Parker Has Cavs World Wary
SAN ANTONIO The Desperate Point Guard was holding the hand of Eva Longoria as he walked down a small corridor here Sunday night. Trailing behind was actor Terrence Howard, because, really, what's a celebrity fiancee without a celebrity friend to tag along?
Two games in, the Glam Man of these NBA Finals is Tony Parker. He, not LeBron James, has scored 57 points in two games and put on an end-to-end show in leading the San Antonio Spurs to a 2-0 series lead. A 6-foot-and-change Parisian has dribbled through nooks and crannies in Cleveland's once-vaunted defense and made the Cavaliers smell like Pepé Le Pew.
With at least two games still remaining in this mismatch of a series, a cadre of French reporters surrounded the man they traveled abroad to see, afterward asking Parker if they thought he would be named MVP of the Finals.
"Oh, that will never happen," he said in French, through a mock smile. "Don't you know -- it will always go to Tim Duncan." That was Parker's way of saying he didn't care, that it wasn't about him, that he was part of much-more encompassing mind-set.
If it seems like LeBron and himself against the world after 48 minutes, it is. Tim Duncan of the U.S. Virgin Islands, Manu Ginobili of Argentina and Parker of France unleashed all of their offensive arsenal on this poor, undermanned team from Cleveland on Sunday night, ruining any chance of a competitive NBA Finals. In less than two clinical quarters, the Spurs emphatically drove home the notion that one stateside supernova will flicker out against a constellation of stars born outside the continental 48.

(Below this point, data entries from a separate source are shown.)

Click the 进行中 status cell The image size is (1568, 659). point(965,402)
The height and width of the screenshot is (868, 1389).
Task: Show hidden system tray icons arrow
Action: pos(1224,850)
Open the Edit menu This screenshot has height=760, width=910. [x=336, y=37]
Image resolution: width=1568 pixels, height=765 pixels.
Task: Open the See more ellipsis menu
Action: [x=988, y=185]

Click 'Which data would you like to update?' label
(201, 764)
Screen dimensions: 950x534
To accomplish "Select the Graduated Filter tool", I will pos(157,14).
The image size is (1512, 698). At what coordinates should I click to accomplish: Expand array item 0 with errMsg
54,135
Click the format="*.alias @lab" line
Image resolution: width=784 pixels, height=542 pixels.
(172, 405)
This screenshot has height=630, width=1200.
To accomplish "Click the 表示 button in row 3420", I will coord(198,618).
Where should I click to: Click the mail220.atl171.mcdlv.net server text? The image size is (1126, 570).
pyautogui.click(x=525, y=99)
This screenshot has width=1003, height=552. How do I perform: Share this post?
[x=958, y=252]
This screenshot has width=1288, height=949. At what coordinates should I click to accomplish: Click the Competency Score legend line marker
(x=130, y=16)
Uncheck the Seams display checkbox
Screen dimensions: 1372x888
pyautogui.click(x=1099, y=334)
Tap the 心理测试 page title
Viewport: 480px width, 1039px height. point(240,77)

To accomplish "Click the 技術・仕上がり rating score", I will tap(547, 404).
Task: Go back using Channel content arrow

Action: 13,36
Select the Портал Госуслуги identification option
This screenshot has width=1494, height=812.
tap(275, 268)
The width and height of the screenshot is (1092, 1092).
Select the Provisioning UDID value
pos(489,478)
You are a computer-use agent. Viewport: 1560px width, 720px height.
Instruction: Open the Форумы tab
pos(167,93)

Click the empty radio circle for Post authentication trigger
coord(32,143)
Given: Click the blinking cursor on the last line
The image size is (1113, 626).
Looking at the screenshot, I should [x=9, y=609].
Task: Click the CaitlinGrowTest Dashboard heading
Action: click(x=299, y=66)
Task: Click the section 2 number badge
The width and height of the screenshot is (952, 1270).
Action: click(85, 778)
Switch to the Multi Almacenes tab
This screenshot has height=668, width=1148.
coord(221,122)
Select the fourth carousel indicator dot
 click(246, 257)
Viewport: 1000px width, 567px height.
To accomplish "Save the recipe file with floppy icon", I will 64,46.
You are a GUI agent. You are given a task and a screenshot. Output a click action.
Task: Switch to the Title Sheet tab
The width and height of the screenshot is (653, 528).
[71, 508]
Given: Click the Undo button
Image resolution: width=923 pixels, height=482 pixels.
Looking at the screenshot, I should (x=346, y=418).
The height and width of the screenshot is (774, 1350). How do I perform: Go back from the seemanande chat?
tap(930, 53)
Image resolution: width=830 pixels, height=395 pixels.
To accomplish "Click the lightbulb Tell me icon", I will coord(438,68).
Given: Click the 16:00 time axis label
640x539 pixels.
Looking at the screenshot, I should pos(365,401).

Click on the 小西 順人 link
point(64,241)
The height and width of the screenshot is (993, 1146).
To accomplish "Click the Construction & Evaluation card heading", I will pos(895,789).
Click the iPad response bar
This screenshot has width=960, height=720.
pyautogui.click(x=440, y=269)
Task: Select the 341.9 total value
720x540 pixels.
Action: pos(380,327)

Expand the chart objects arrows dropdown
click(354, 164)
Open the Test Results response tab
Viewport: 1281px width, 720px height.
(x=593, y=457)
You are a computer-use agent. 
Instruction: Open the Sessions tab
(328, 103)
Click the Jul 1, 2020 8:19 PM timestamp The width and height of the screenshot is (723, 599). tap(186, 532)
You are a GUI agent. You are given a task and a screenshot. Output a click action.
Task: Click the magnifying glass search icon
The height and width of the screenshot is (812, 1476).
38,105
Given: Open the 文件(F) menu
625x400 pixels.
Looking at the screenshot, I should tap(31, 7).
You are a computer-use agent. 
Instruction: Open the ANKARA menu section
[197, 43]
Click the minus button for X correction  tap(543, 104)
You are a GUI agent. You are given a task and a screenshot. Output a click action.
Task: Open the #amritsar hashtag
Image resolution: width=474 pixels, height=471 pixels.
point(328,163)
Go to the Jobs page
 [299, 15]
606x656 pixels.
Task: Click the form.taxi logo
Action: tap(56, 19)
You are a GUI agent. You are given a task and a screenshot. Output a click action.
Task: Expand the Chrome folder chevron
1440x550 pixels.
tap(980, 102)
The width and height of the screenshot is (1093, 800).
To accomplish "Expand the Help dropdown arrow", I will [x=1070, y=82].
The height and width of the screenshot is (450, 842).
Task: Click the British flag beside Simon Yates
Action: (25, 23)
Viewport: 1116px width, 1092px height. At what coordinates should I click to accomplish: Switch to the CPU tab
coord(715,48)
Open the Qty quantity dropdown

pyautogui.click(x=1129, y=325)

When the yelping and hollering were done here in Game 2, so were the Cavaliers and what they were about this season: LeBron, team defense and little else.
Don't disregard the fight Cleveland showed at the end. With the Cavs scheduled to host the next three games of the series, the pride and purpose they showed meant something. But you had to be in this building to experience the humiliation and hurt San Antonio put on the Cavs in the first half to go up 2-0 in the series.
Parker took off on one of these length-of-court forays that may be the most defining moment of this series, a breathtaking jaunt in which he went behind his back, used the Cavs as traffic cones and then hit an improvisational reverse layup that had the AT&T Center enraptured for maybe two minutes of screaming and applause.
LeBron came back to put on a bit of a show, but without a dunk in Game 1 and with an air-ball free throw in Game 2 this clearly isn't a stage for children. As one completely cynical journalist quipped tonight, "Just call him Le Done."
Clevelanders will flood the e-mail inboxes of their team's detractors on Monday, talking up their 0-2 comeback against Detroit, how the Cavs have shown so much flair and fire at home. They might even point to San Antonio being blown out in Games 3 and 4 of the 2005 Finals in Detroit before rallying to win the series in Game 7.
But this isn't the East, these aren't the Pistons and this isn't 2005. And if it's any consolation, no one coming out of the East was going to take any more than two games off San Antonio. Much will be made of whether Coach Mike Brown should have sat LeBron for the rest of the first quarter after he picked up two early fouls, whether the Cavs coach pulled the right strings.
Yes, he should have brought LeBron back earlier. Because by the time James scored again in the second quarter, his team was already down 19 points. But how much difference would it have really made? Duncan, Ginobili and Parker scored 28 of San Antonio's 30 second-quarter points -- 12 of the most flawless and pretty minutes of the 2007 season.